The civil administration has grown larger and far more important in Egyptian political and economic life than it was in 1952 even if it is arguably often over-staffed, less expert and inefficient.  As the Egyptian political scientist Ashraf el-Sherif noted several years ago, many of the bureaucratic institutions and ministries have become more autonomous since the uprising.  This may have begun during the long stasis of the late Mubarak era but it progressed with some rapidity after the uprising.  Institutional autonomy is reinforced by the increased personalization of positions including inheritance.  The children of officers become officers; the children of judges become judges; the children of legislators become legislators.  The mechanisms may be subtly different in each case but they also reinforce the need and the ability to retain some institutional independence if only to ensure that the children can inherit the positions and authority of the fathers.   In several well-publicized cases institutional closure has gone even further so that branches of the judiciary have refused to allow law school graduates deemed socially inferior to enter service. 
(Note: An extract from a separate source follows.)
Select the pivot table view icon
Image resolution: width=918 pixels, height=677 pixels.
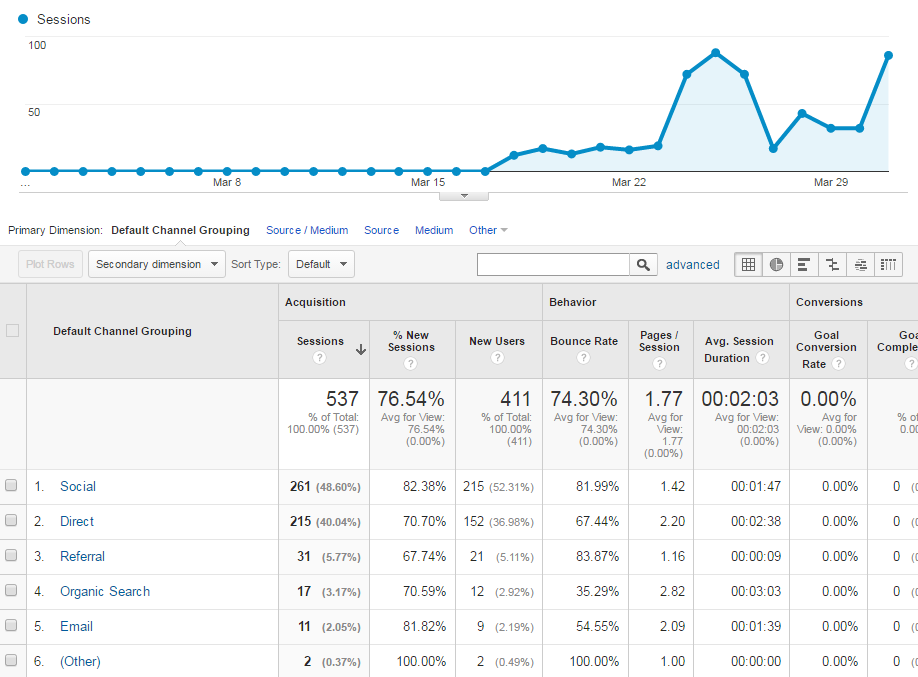pos(888,264)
Egypt is not a democracy nor is it a liberal political order.  It may, however, be a mixed political system in which a powerful president is both sustained by and sometimes opposed by other powerful institutions that seek to retain as much autonomy as they can.  The set of political institutions that have emerged since the coup are more stable than many people think and can probably survive a transition to a new political leader.  To forestall such a transition Sisi will have to ensure the legislature and judiciary both agree to constitutional amendments.  But it will take more than simply amending the clause limiting the president to two terms in office.  It will also require amending the clause that forbids amending the limitation itself.  If there is indeed any desire among legislators and the judiciary to preserve their independence that latter clause is one they will have to hold dear. 

Jurists and legislators are now faced with a new challenge: President Sisi’s decision to invoke a state of emergency in the wake of the bombing of churches in Tanta and Alexandria.  There is not much reason to think that the legislature will refuse Sisi’s requests to extend the state of emergency.  It will be easy as well for legislators of limited horizons to cooperate against a judiciary that is widely perceived as self-interested, illiberal, and cruel.  The decline of an oligarchy nourished in the long years of Hosni Mubarak and that flowered in the wake of his collapse will not mean democracy.  Could it, however, lead to something worse than the present?